And those parts that we think aren’t worth very much are the ones which we treat with greater care. 1 Corinthians 12:23a (GNT)
So much rain fell this year! While welcome, it always seemed to come when the beans needed picking. (A tip to novice gardeners: do not pick beans when they are wet! Doing so makes the plant rust.) A few times I picked them when damp—better an unattractive harvest than no harvest at all—but mostly when dry, albeit oversized.

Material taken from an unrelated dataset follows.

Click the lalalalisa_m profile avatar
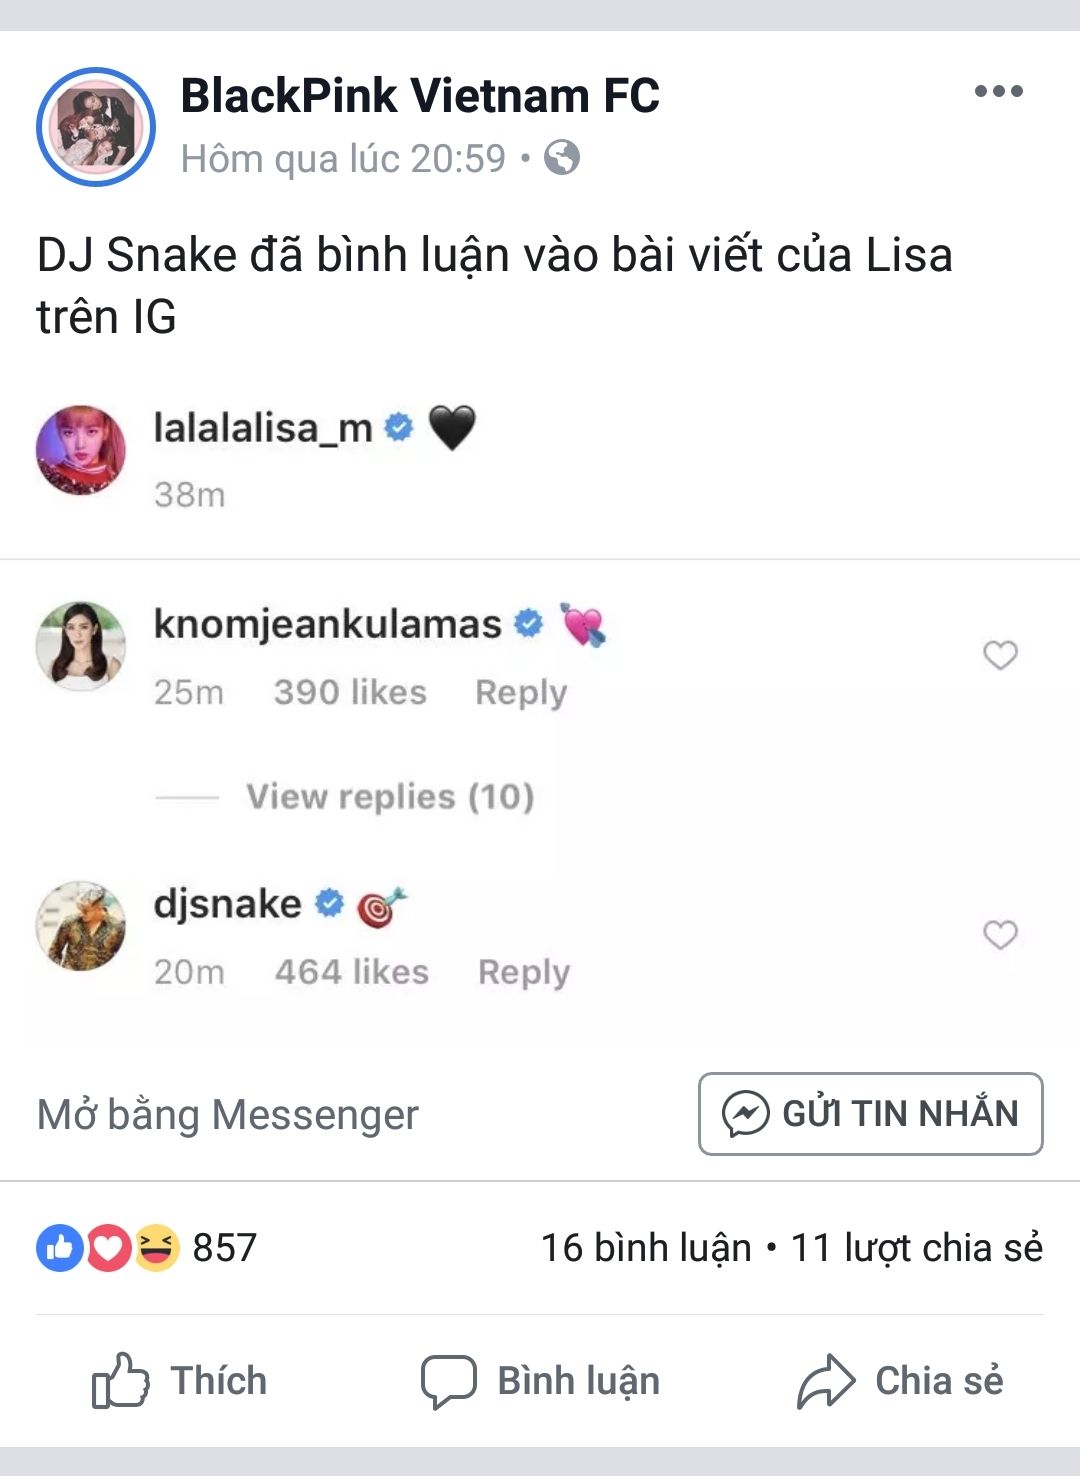This screenshot has height=1476, width=1080. (x=81, y=450)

So yesterday I washed my millionth extra-large string bean, running it through a French cutter in preparation for canning. Rust-spotted veggies were set aside to be composted (canning books prophesy dire consequences when using sub-par vegetables). Eyeing the brown pile made me wonder about just cooking them up.
Composting forgotten, I sautéed the offending beans in sesame oil. Ideas began to flow, and garlic, ginger, sesame seeds, and soy sauce soon joined the party. Mmmmm! The smell! The taste! And no one would ever know they were rusty. After that, I looked for the faintest excuse to sauté more.
In God’s economy, the last shall be first, and the first shall be last (Mark 10:31). He calls leaders to be servants. Jesus Himself washed His disciples’ feet. He had concern for widows and orphans. He healed the afflicted. In Luke 5, religious leaders asked Jesus why He ate with sinners. His response? The sick need help, not the healthy.
The weak, unlovely, or defective often are snubbed by a world that holds its own idea of perfection in an unforgiving clasp. But if we look through God’s eyes, we will find treasure in the most unlikely places. Look past that rust!
Father, teach us to see others the way you do, and to treat one another with honor.